Kitty and I took her skiff and went to shore just inside the point of land that creates a narrow entry to the head of the bay. We spent some time exploring the forest to see what might be around. I was interested to see several mountain ash trees, and not especially surprised to notice they seemed to be favored by Red-breasted Sapsuckers.
The tide was out, so we also looked around on the flats across the point from where we had left the boat. Of course it’s not the growing season, so there was not too much in the way of vascular plants showing, but we did take pictures of some lichens and bryophytes that were densely covering old elderberry on small high point of the flats that was above the high tide level.

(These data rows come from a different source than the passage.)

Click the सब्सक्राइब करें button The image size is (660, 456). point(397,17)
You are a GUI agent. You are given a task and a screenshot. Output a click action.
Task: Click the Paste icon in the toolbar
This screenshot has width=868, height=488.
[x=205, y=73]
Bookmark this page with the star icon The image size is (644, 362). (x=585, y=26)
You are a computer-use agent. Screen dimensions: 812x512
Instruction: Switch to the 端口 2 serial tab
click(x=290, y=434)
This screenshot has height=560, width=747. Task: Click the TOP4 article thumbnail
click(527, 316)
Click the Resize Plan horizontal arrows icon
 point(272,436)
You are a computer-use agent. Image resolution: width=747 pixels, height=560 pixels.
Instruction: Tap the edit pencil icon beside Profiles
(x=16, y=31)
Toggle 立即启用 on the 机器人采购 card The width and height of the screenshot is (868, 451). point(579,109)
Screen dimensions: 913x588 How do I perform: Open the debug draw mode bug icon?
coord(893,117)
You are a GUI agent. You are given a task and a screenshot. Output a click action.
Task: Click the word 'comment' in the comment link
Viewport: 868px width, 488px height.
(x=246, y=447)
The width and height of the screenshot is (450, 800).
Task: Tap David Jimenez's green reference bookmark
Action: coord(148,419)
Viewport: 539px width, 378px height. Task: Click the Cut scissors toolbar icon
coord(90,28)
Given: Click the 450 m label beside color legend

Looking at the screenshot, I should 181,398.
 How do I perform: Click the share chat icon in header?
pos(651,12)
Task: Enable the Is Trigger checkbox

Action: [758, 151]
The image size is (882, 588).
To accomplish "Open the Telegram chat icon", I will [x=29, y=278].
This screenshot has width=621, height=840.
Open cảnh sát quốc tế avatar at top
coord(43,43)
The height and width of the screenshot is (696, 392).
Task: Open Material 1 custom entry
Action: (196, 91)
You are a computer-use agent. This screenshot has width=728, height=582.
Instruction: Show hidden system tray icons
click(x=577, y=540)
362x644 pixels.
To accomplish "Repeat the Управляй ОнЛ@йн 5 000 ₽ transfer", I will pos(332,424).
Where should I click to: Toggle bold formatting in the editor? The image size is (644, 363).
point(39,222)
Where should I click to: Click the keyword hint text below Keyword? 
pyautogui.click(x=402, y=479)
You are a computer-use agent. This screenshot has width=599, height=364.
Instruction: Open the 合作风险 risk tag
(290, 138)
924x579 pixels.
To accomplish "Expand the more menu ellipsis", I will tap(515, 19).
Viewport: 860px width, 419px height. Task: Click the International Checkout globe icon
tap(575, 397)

I also noticed what appeared to be a vascular plant growing profusely just below the high tide line which I did not recognize. What I could see was fairly stringy – perhaps a bit woody, but if not, at least the stems appeared to be tough. Leaf buds were already swollen. Given the brackish/intertidal location, it does not seem like there are too many options, but it didn’t fit with anything I could think of, so I hope to go back there in the spring to see whether it’s something familiar I just didn’t recognize, or something new (to me).
On the way out in the skiff, we spent some time glassing the ducks that were in a large pool – among them were a couple of Eurasian Wigeons (which made me wonder if the male that has been seen at the park from time to time this winter also spends time at Leesoffskaia).
We made one more stop along the gravel point (which may have been built up for logging use, but I’m not sure). Kitty wanted to pick up some rock for her garden, and I poked around a bit.
It seems to be a fairly heavily used sight for picnics/camping, and not everyone cleans up after themselves. We picked up a string of Christmas lights among other leavings on the gravel spit. The forested area nearby also looked to be quite well used for camping (little underbrush in the flat areas – I suspect trimmed away to accommodate tents) and a fire pit or two.